Pope Francis, reciting the Angelus on March 30 with visitors in St Peter’s Square, returned to the Gospel story and urged people to read and re-read the ninth chapter of St John’s Gospel.

He said the story, which deals only briefly with the miracle of the man recovering his sight, speaks at length of the man’s faith and the Pharisees’ doubts.

The story “opens with a blind man who begins to see and ends – curiously – with those who presumably can see, but who continue to remain blind in their souls.”

The Pharisees, “closed in their presumptions, believe they already have the light and for this reason, they are not open to the truth of Jesus.”

In fact, the pope said, their opposition to the light of Christ “becomes aggressive” and they throw the healed man out of the temple.

“Our lives sometimes are like that of the blind man who opens himself to the light, to God and his grace,” he said.

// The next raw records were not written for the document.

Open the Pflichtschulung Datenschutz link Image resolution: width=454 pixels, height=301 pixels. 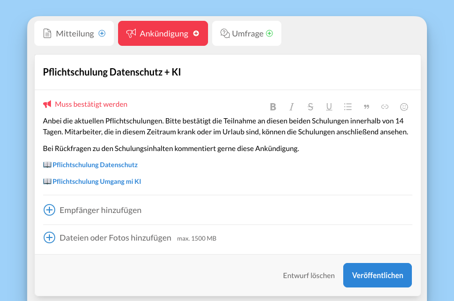pyautogui.click(x=95, y=165)
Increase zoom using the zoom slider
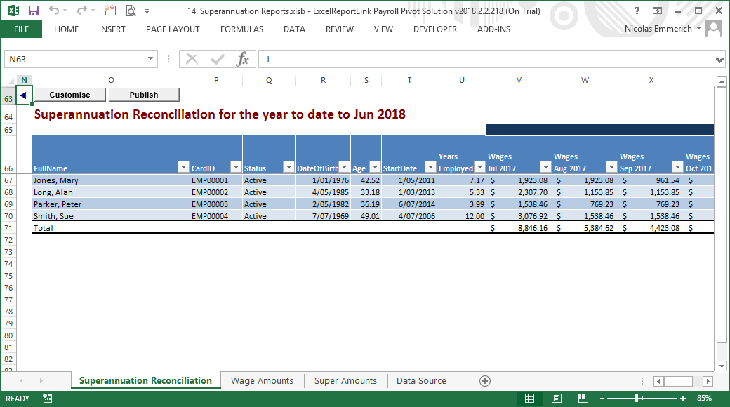The width and height of the screenshot is (730, 407). point(682,398)
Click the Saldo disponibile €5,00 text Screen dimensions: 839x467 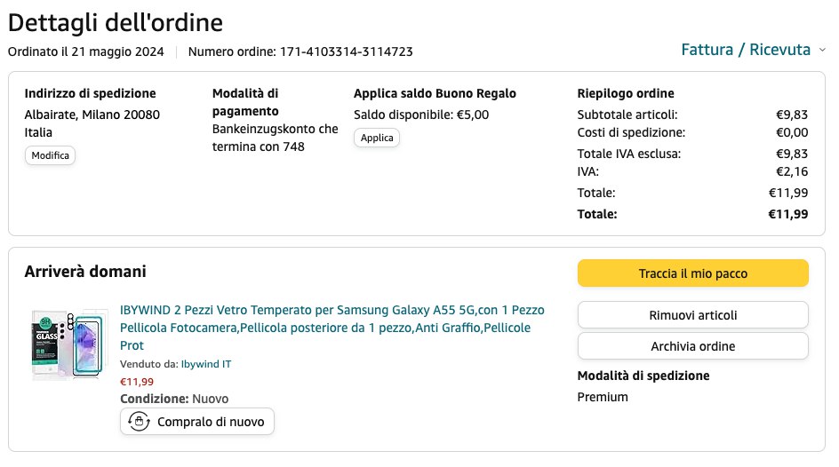421,115

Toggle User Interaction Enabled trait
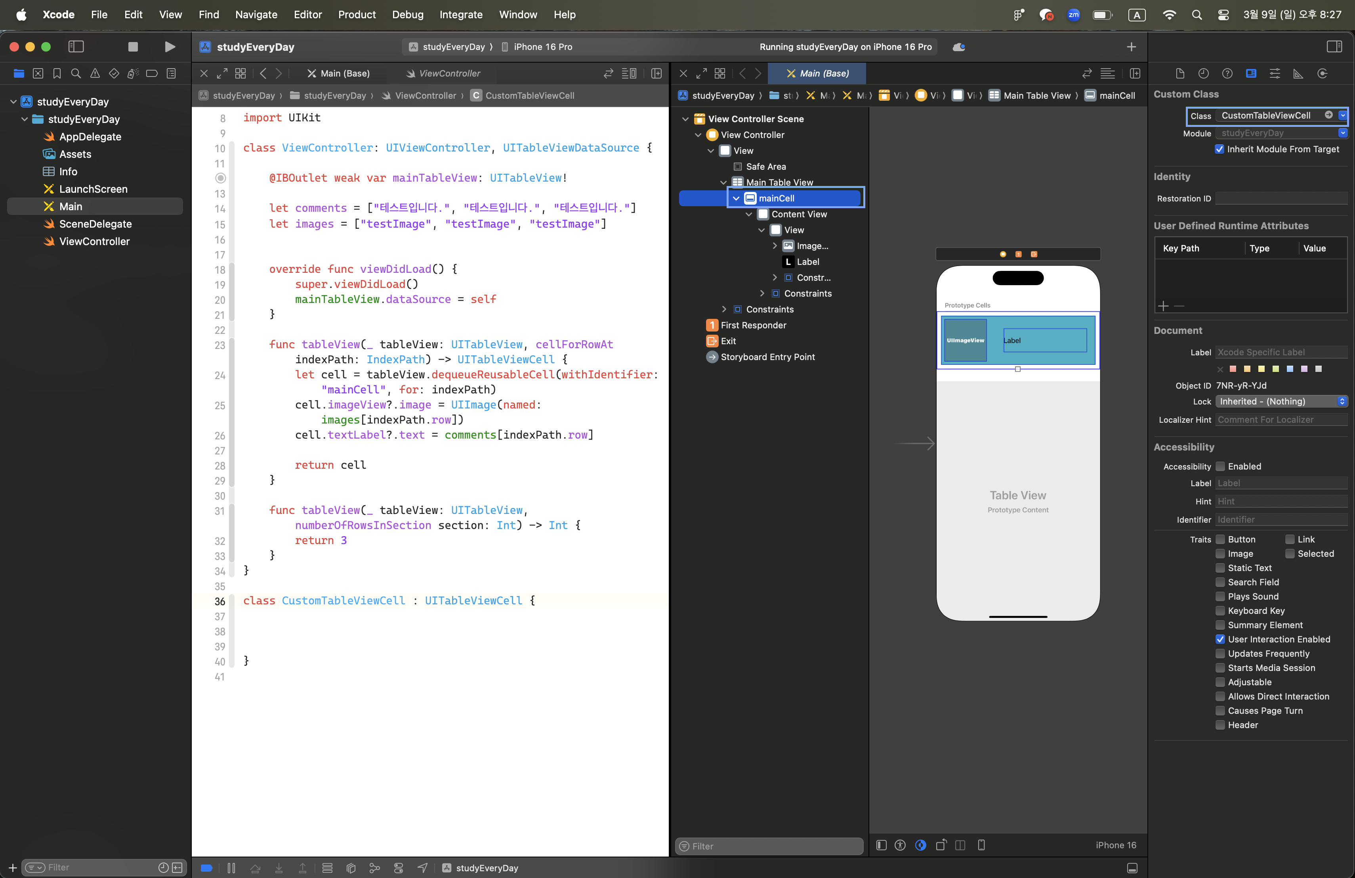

“But unfortunately, sometimes we are a bit like those doctors of the law and from the heights of our pride we judge others and even the Lord.

“Today we are called to open ourselves to the light of Christ to bear fruit in our lives and to eliminate non-Christian behavior,” he said. “We are all Christians, but all of us – all of us –  sometimes have non-Christian behaviors, behavior that is sinful. We must repent of this, eliminate these behaviors and decisively set out on the path toward holiness.”